Jim HareAnalyst, Gartner
Underwood compared how the technology is transforming modern analytics to the way self-service BI transformed the analytics software industry over the last decade. The biggest improvement that augmented analytics, or "intelligent automation," as she called it, offers is that it enables business users and citizen data scientists to more easily practice analytics, Underwood said.
"Intelligent automation is enabling non-data scientists to use advanced analytics techniques to uncover opportunities from massive data sources, solve more complex problems and better optimize outcomes," Underwood said. "This next wave of analytics -- citizen data science -- is happening much faster than the prior market change."
Gartner predicts that, through 2020, the number of citizen data scientists will grow five times faster than the number of expert data scientists. Augmented analytics tools will significantly contribute to that upsurge.

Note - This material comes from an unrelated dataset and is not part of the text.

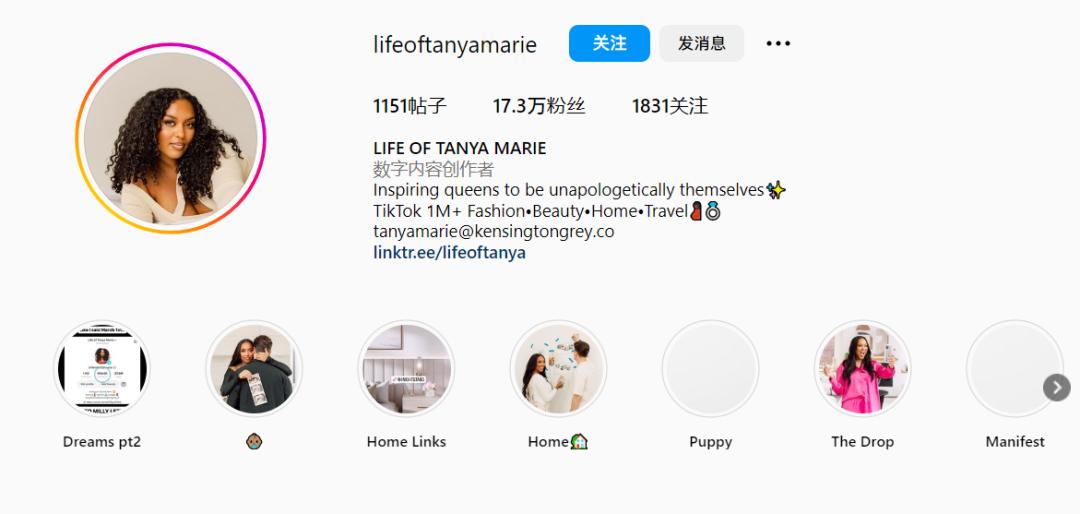Click the 发消息 message button

point(701,43)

NLP search features proliferate
NLP, often considered a subset of augmented analytics, is another major data and analytics trend. NLP is the ability of a computer program to understand informal human language as it is typed or spoken out loud.
The goal is to make analytics tools as easy as a search interface or a conversation with a virtual assistant. By next year, 50% of analytical queries will be generated by either search, NLP or voice -- or will be automatically generated by software, Gartner said.
The need to make analytics accessible to everyone in the organization is driving adoption of this trend. Gartner predicts that, by 2021, NLP and conversational analytics will boost analytics and business intelligence adoption from 35% of employees to over 50%, including new classes of users from the business side.
NLP search -- and even natural language generation -- applications have already emerged with early integrations from many BI and analytics vendors, according to Hare.
Some BI and analytics vendors are already integrating NLP search technology, including Tableau, which recently the NLP search feature Ask Data, and Qlik, which acquired AI chatbot CrunchBot to help users get data insights quicker and easier via text query.
The MicroStrategy 2019 BI platform has also partnered with Amazon Alexa and other voice-controlled applications to provide an NLP voice search feature. BI and analytics platform ThoughtSpot also beta-released the SearchIQ tool, which enables both text and voice searches.
Despite its growing adoption, Hare noted NLP technology is not yet ready for out-of-the-box integration.
"Today, [NLP capabilities] commonly require some services effort to set up, as the ontology for conversational analytics is different by industry and organization," Hare said. "That said, [Gartner] expects out-of-the-box and enterprise-ready instances to appear over the next two to five years."
Graph analytics
Graph analytics -- a set of analytic techniques that allows for the exploration and mapping of relationships between data sets like organizations, people and transactions -- is also a notable trend. Gartner predicts that the use of graph processing and graph database management systems will grow at a rate of 100% annually through 2022, continually enabling users to prepare data more quickly and apply more complex and adaptive data science.
However, the need for specialized skills has limited enterprises' adoption of graph analytics to date, according to Gartner. Sallam said skills needed for graph analytics -- beyond knowledge of graph databases -- include the Resource Description Framework, RDF query language SPARQL Protocol and emerging languages such as Apache TinkerPop or the recently open sourced Cypher.